**Jobs:**
1. In the court opinion below, rewrite the paragraph beginning "Wells Fargo Bank, N.A. filed a forcible detainer action" as a short bulleted list that keeps its main facts.
2. Extend the court opinion below, not the data, by continuing it from its final sentence.

**Text passage:**
Mary Edmiston v. Wells Fargo Bank, NA ( 2010 )


Menu:
  •                               NO. 12-09-00244-CV
    IN THE COURT OF APPEALS
    TWELFTH COURT OF APPEALS DISTRICT
    TYLER, TEXAS
    MARY EDMISTON,                                  '     APPEAL FROM THE
    APPELLANT
    V.                                              '     COUNTY COURT AT LAW OF
    WELLS FARGO BANK, N.A.,        ' CHEROKEE COUNTY, TEXAS
    APPELLEE
    MEMORANDUM OPINION
    Mary Edmiston appeals from the order of the county court at law dismissing her
    appeal from a default judgment in a forcible detainer action. Wells Fargo Bank, N.A.
    confesses error through a motion requesting remand.        We reverse the trial court’s
    dismissal order and remand for further proceedings.
    BACKGROUND
    Wells Fargo Bank, N.A. filed a forcible detainer action in the justice of the peace
    court, precinct number 3, position 1, of Cherokee County, Texas, alleging the bank
    owned property that certain individuals, including Edmiston, were occupying. The bank
    alleged further that it had purchased the property at a nonjudicial foreclosure sale, and
    had made written demand for the occupants to vacate the premises.          However, the
    occupants refused to vacate. Ultimately, the justice court signed a default judgment
    awarding the bank possession of the property.
    Edmiston and another occupant attempted to appeal the default judgment to the
    county court at law by filing notices of appeal and pauper’s affidavits. The bank did not
    contest either affidavit. The county court at law, sua sponte and without a hearing, found
    that “all affidavits concerning indigency filed by the Defendant do not comply with
    TRCP 145.” The court further found that “the Defendant[s] failed to comply with
    TRCP 143a.” Consequently, the court dismissed the appeals and ordered the court clerk
    to “return all papers in this Cause to the Justice Court having original jurisdiction and
    said Court shall proceed as though no appeal had been attempted.” Edmiston appeals the
    dismissal order.
    DISCUSSION
    Edmiston argues in her sole issue that the trial court erroneously concluded Texas
    Rules of Civil Procedure 143a and 145 apply to pauper’s affidavits filed in an appeal
    from a judgment in a forcible detainer action. We agree.
    Texas Rule of Civil Procedure 749a prescribes the procedure for filing a pauper’s
    affidavit in a forcible detainer action. As pertinent here, the rule provides as follows:
    A pauper’s affidavit will be considered approved upon one of the following
    occurrences: (1) the pauper’s affidavit is not contested by any party; (2) the pauper’s
    affidavit is contested by the other party and upon a hearing the justice determines that the
    pauper’s affidavit is approved; or (3) upon a hearing by the justice disapproving of the
    pauper’s affidavit the appellant appeals to the county judge who then, after a hearing,
    approves the pauper’s affidavit.
    TEX. R. CIV. P. 749a. In this case, Edmiston filed a pauper’s affidavit in which she stated
    that she was unemployed, had no assets other than a small amount of cash, and had
    various monthly expenses, which she listed. The bank did not contest the affidavit.

**Data excerpt:**
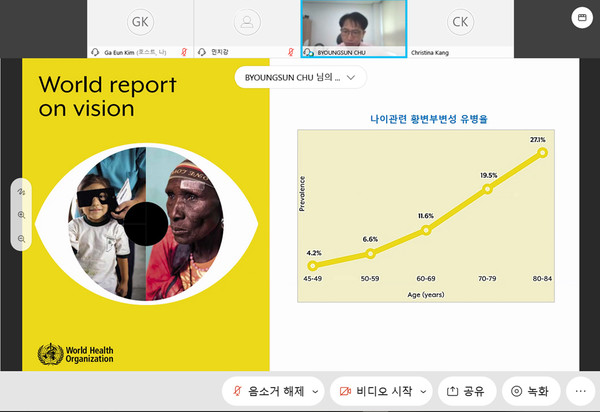
Task: Expand the audio options arrow next to 음소거 해제
Action: tap(316, 391)
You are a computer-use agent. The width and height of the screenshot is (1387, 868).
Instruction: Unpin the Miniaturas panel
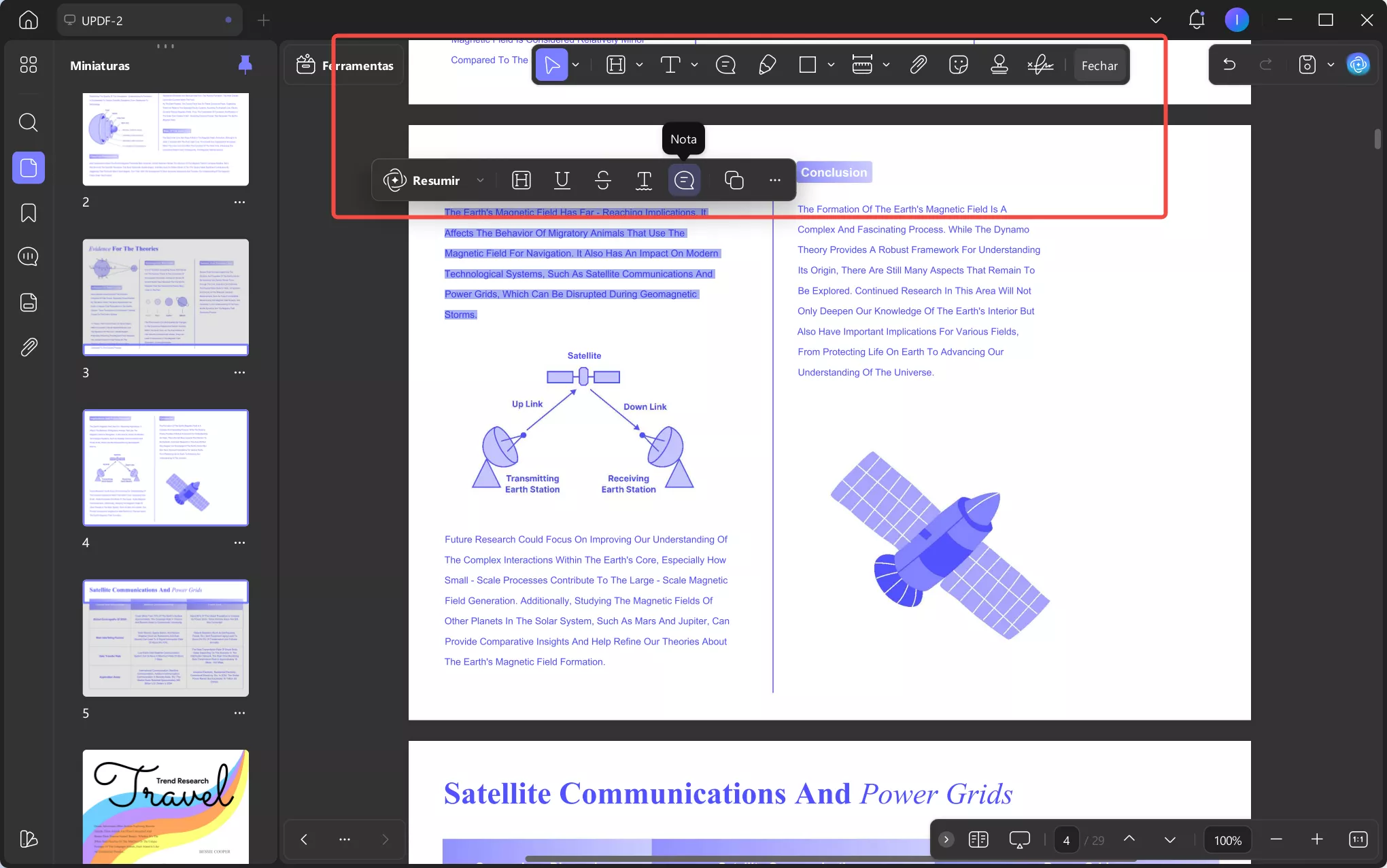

**Answers in order:**
1.
- Wells Fargo Bank, N.A. filed a forcible detainer action in the justice of the peace court, precinct number 3, position 1, of Cherokee County, Texas.
- The bank alleged that it owned property occupied by certain individuals, including Edmiston.
- It alleged that it had bought the property at a nonjudicial foreclosure sale and had made written demand for the occupants to vacate.
- The occupants refused to leave.
- The justice court signed a default judgment awarding the bank possession of the property.

2.
    Therefore, under the plain language of the rule, Edmiston’s pauper’s affidavit is
    considered approved and she is entitled to proceed with her appeal without payment of
    costs. See 
    id. Accordingly, the
    trial court erred in disapproving Edmiston’s pauper’s
    affidavit and dismissing the appeal. We sustain Edmiston’s sole issue.
    CONCLUSION
    The bank filed a motion informing this court that it “has found no authority
    indicating that the pauper’s affidavit in this case must be controlled by anything other
    than Rule 749a of the Texas Rules of Civil Procedure.” The bank further states that it did
    not contest Edmiston’s pauper’s affidavit and agrees that the affidavit must be considered
    approved. Therefore, it requests, in the interest of expedience, that this case be remanded
    to the county court at law for a speedy trial on the merits. We grant the bank’s motion.
    Having sustained Edmiston’s sole issue and granted the bank’s motion, we reverse the
    order of the county court at law dismissing Edmiston’s appeal and remand the case to the
    county court at law for further proceedings consistent with this opinion.
    Texas Rule of Appellate Procedure 39.8 requires the clerk of this court to provide
    the parties a specified form of notice at least twenty-one days before argument or
    submission without argument. See TEX. R. APP. P. 39.8. To expedite a decision, rule of
    appellate procedure 2 authorizes a court on its own initiative to suspend the operation of a
    rule in a particular case. TEX. R. APP. P. 2. The bank has requested immediate relief.
    Therefore, on our own initiative, we have applied rule 2 and submitted the case without
    the notice required by rule 39.8.
    BRIAN HOYLE
    Justice
    Opinion delivered February 10, 2010.
    Panel consisted of Worthen, C.J., Griffith, J., and Hoyle, J.
    (PUBLISH)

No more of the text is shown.